Japfa IDP
- Period
- Jul 2025 – Dec 2025
- Role
- AI Engineer Intern
- Client
- PT. Japfa Comfeed Indonesia
Problem
The logistics and finance teams at Japfa process thousands of invoices, bills of lading, and receipts every month. Documents arrive as scanned PDFs or phone photos, in mixed formats, sometimes crooked, sometimes with handwritten annotations. Manual data entry was the bottleneck — slow, error-prone, and the team couldn't scale to handle the document volume.
We needed a pipeline that could take a raw document image and return structured data the team could paste directly into their existing spreadsheets and ERP system. Accuracy on the tables was the non-negotiable.
Approach
We built a 4-stage pipeline, modularized into three services so each stage could be tested and improved independently:
- Pre-processing (Python + OpenCV): deskew, denoise, and contrast-normalize the image. We found that even a 50ms cv2 pass improved downstream OCR accuracy by 8-12% on phone-photo documents.
- OCR + structure extraction (Tesseract for fast text, Docling for complex tables): the document is first OCR'd for raw text, then Docling extracts the document structure — table boundaries, line items, headers. Docling's table model was the breakthrough on the table accuracy problem.
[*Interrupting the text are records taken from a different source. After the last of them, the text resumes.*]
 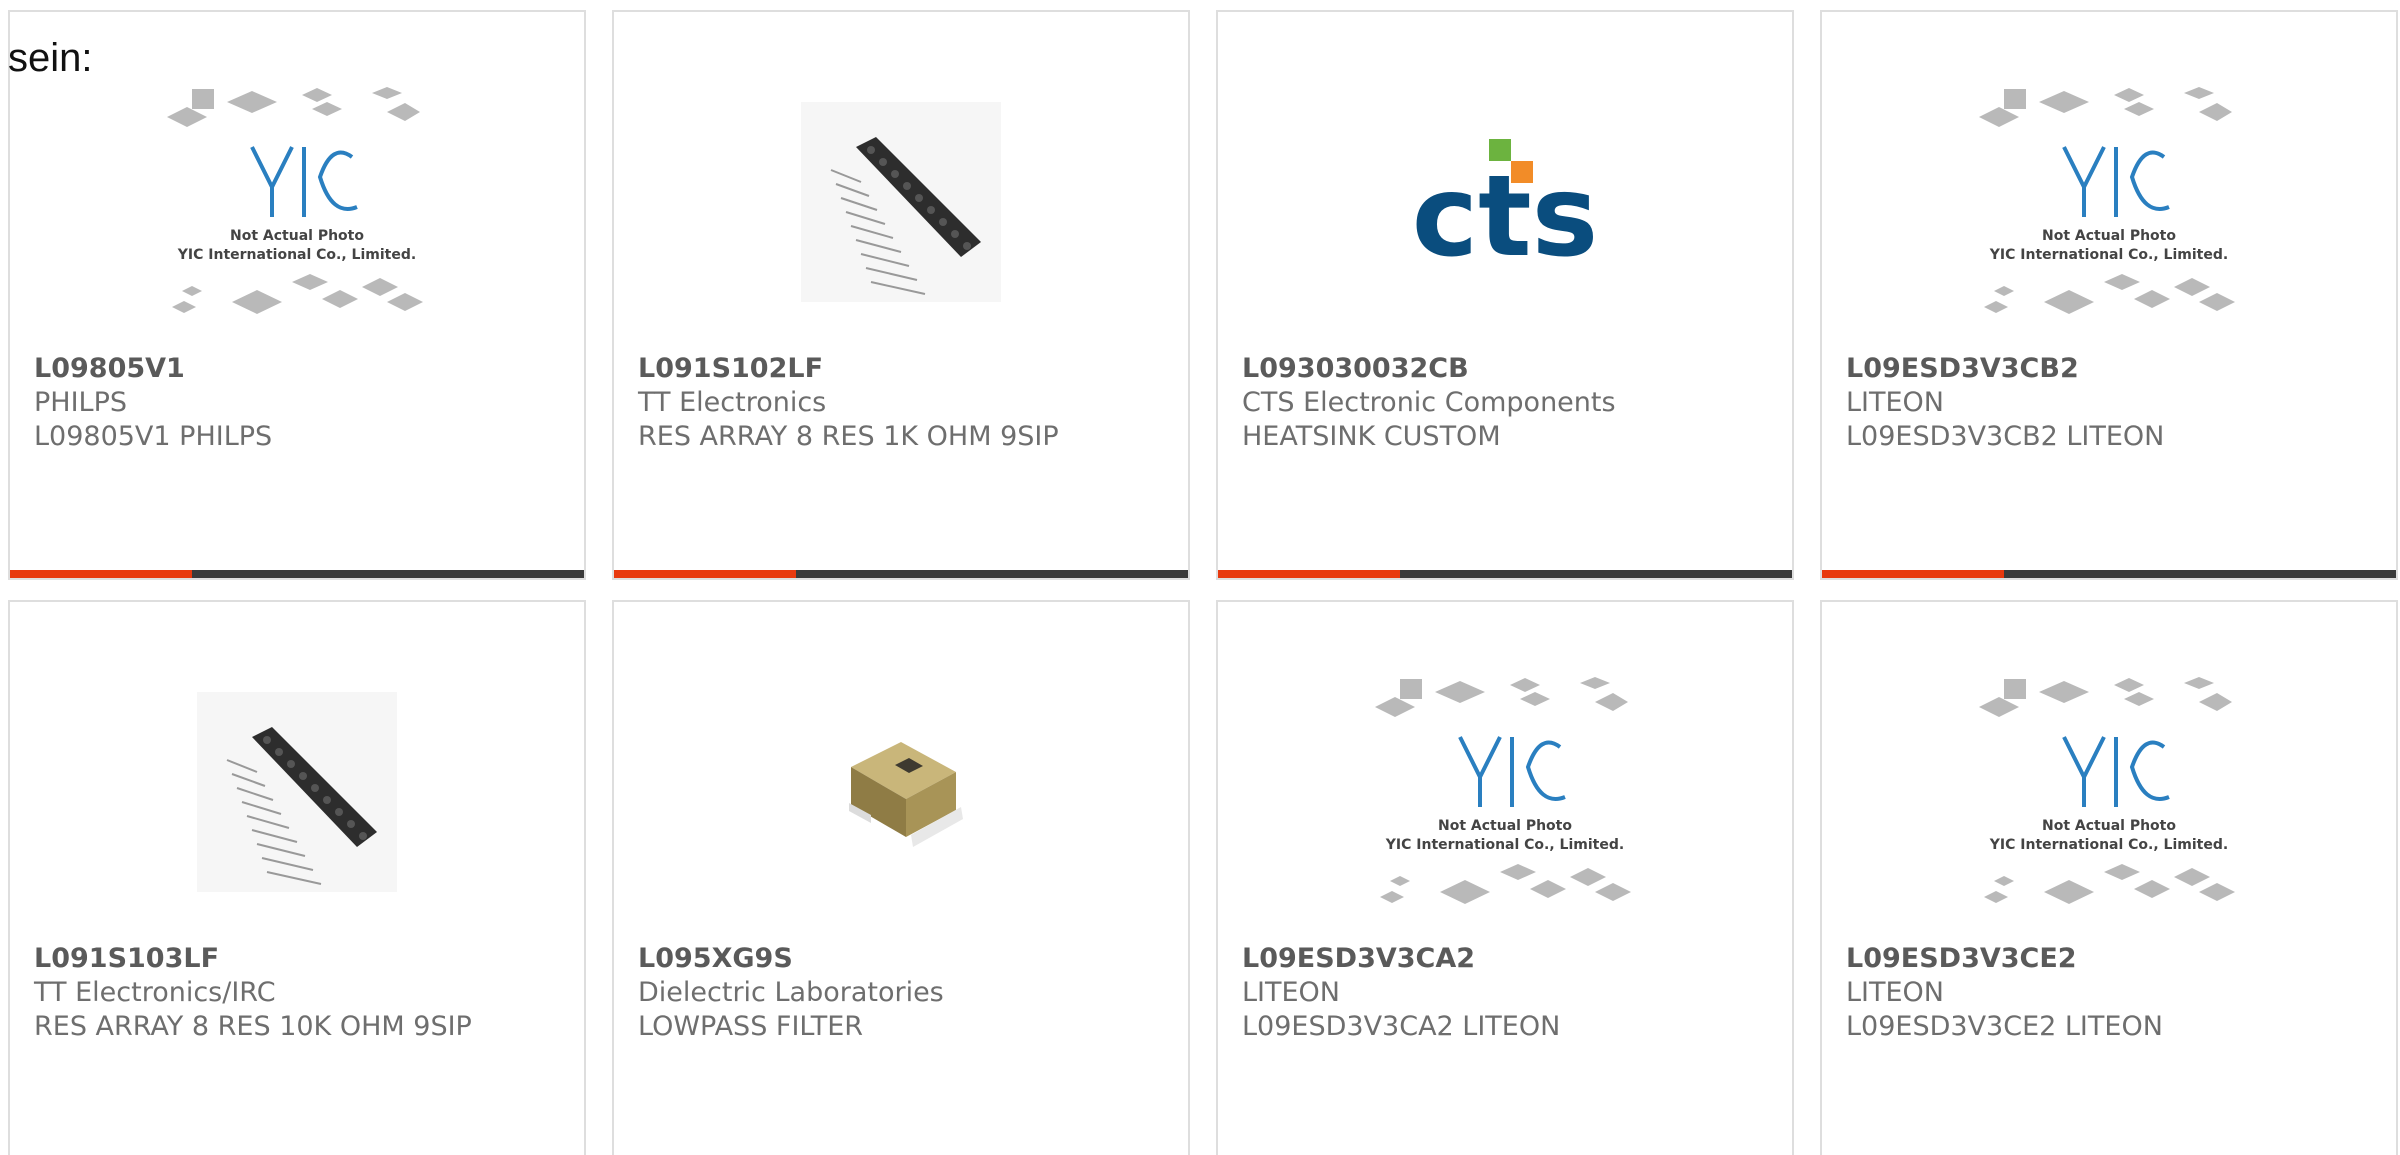 What do you see at coordinates (299, 369) in the screenshot?
I see `part-number: L09805V1` at bounding box center [299, 369].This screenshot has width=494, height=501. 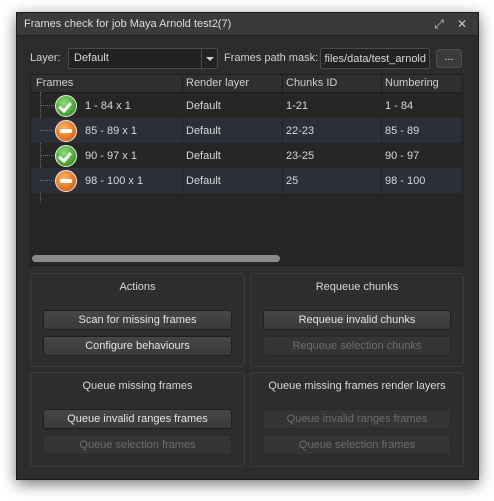 I want to click on cell-numbering: 90 - 97, so click(x=402, y=156).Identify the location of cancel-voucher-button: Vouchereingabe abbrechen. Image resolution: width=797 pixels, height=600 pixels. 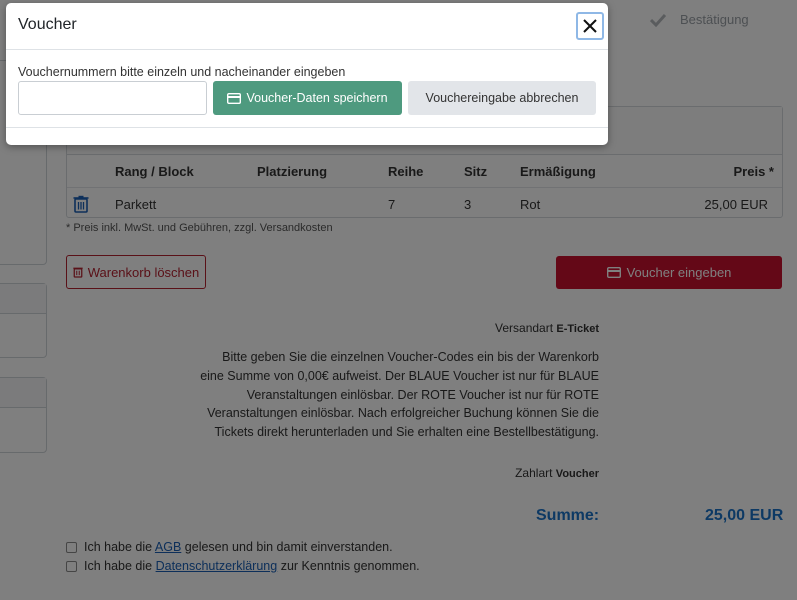
(502, 98).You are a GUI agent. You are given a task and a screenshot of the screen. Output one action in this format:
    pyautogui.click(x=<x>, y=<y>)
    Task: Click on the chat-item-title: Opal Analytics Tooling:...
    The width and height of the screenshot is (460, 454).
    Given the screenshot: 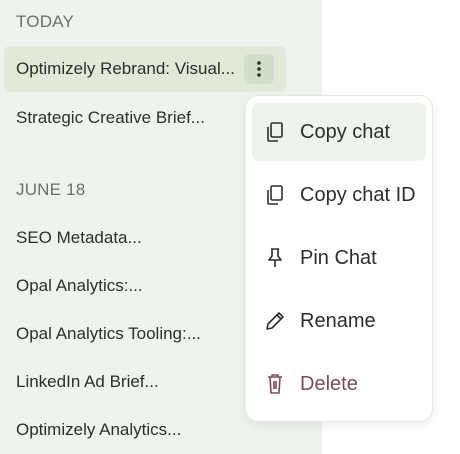 What is the action you would take?
    pyautogui.click(x=108, y=334)
    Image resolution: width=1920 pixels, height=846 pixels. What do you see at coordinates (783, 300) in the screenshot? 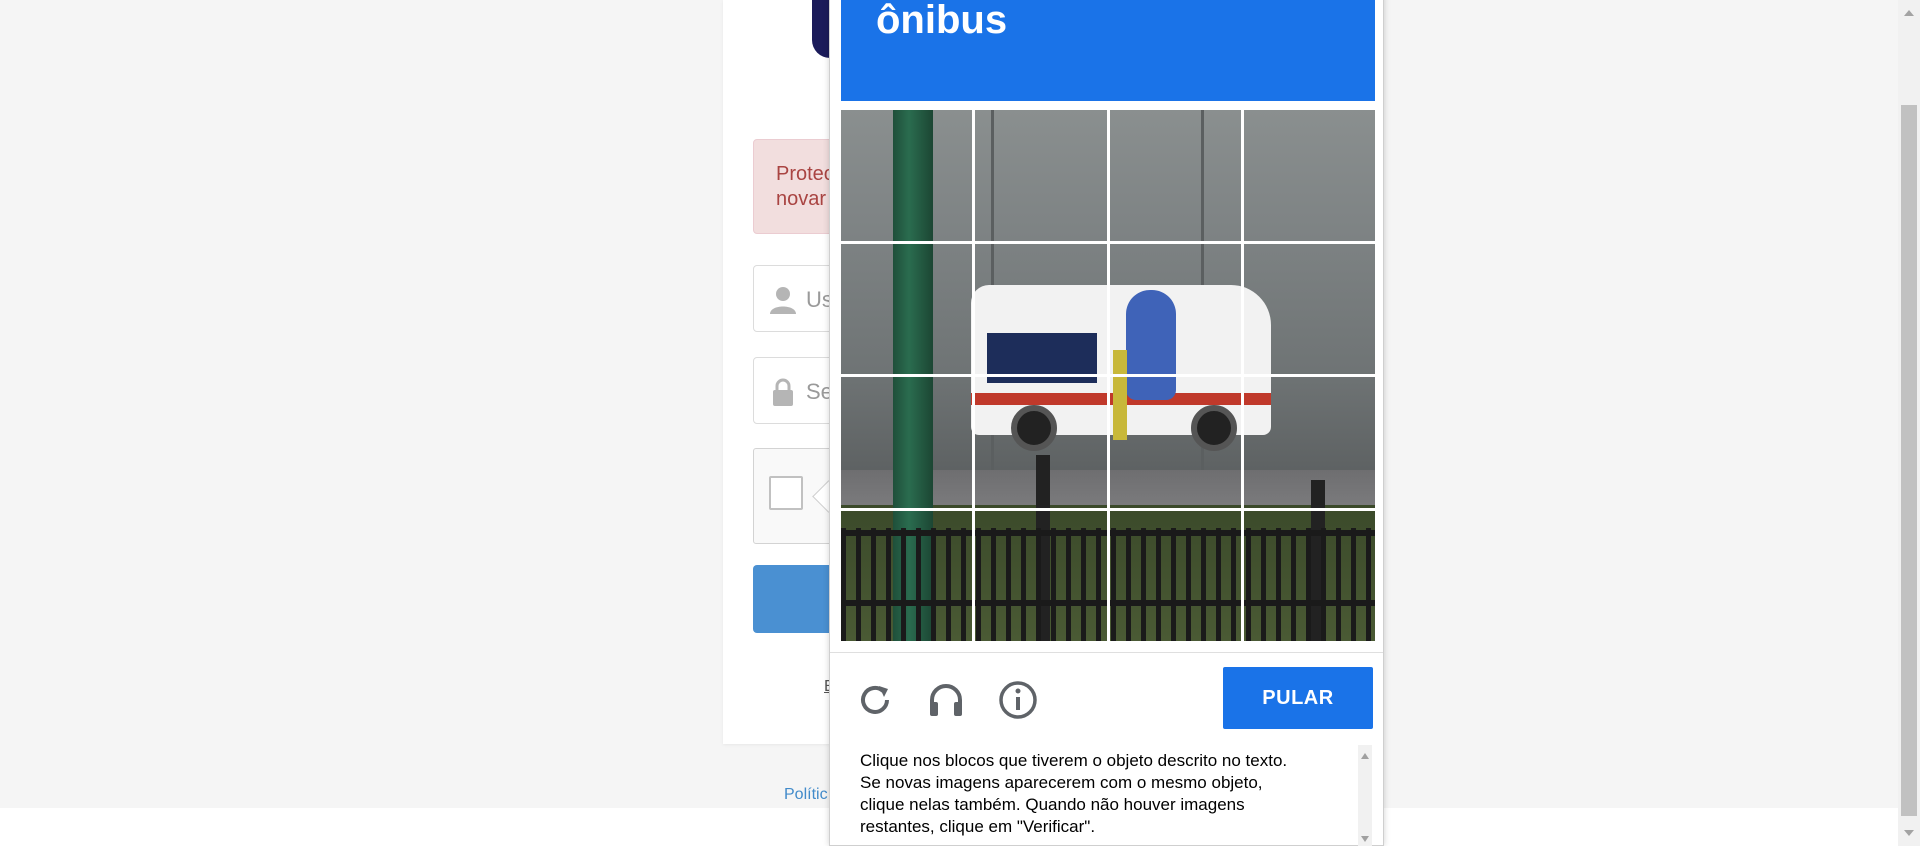
I see `user-icon` at bounding box center [783, 300].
- Field extraction (rule-based + fuzzy matching): for each document type, we defined the fields to extract (invoice number, date, total, line items) and a set of regex + fuzzy-search rules to find them. We deliberately avoided LLMs for field extraction — they were 10x slower and not measurably more accurate for the well-defined schema.
- API + UI (FastAPI + a small internal web app): the pipeline is exposed as a REST API; the web app batches documents and shows the extracted fields for human review before they hit the ERP.
from docling.document_converter import DocumentConverter
from mlflow import log_artifact, start_run
def extract_invoice(image_path: str) -> dict:
converter = DocumentConverter()
result = converter.convert(image_path)
with start_run(run_name="invoice-extract"):
log_artifact(image_path, "input.png")
return result.document.export_to_dict()We wired in fuzzy search for OCR typo tolerance (so a misread "INV-2024-001" still matches a real "INV-2024-O01"), anchor-based positioning for tables (so we could extract a line item without cropping), and document grouping so a multi-page PDF produces one record, not many.
Outcome
What I learned:
- Production ML systems are 80% data engineering and 20% modeling. The MLflow logging, the document grouping, the fuzzy search, the deskew — that was 80% of the work and 100% of what made the system actually usable.
- The right level of modularization is the one your team can maintain. We split into 3 services because the team had 3 people who needed to work in parallel. For a 1-person team, 1 service would have been right.
- Hand off early and often. I wrote the user manual and architecture flowchart before the final demo, not after. The next intern batch was up to speed in a week.